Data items
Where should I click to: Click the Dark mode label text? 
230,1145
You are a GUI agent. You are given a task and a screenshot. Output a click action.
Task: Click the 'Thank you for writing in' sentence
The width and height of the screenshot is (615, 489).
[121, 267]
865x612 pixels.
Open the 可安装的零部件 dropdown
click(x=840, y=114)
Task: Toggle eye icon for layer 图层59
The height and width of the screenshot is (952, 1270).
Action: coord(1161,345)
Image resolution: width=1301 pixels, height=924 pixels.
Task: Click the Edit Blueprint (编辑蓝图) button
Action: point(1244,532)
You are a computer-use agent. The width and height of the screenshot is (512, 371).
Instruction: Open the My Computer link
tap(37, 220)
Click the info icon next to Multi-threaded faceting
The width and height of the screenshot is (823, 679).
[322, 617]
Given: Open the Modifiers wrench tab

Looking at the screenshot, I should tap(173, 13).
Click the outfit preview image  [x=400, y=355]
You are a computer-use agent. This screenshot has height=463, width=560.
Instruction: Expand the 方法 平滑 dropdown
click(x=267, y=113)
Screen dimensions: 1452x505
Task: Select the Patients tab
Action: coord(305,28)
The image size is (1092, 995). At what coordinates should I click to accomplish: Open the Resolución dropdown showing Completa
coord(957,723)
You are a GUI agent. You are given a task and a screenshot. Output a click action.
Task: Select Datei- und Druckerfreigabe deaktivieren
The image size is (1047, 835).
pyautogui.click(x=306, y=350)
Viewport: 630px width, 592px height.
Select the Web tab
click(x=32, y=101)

#### Aim of the task:
Every line in the data above that contains "icon" needs to be copied.

#### Your response:
Task: Toggle eye icon for layer 图层59
Click the info icon next to Multi-threaded faceting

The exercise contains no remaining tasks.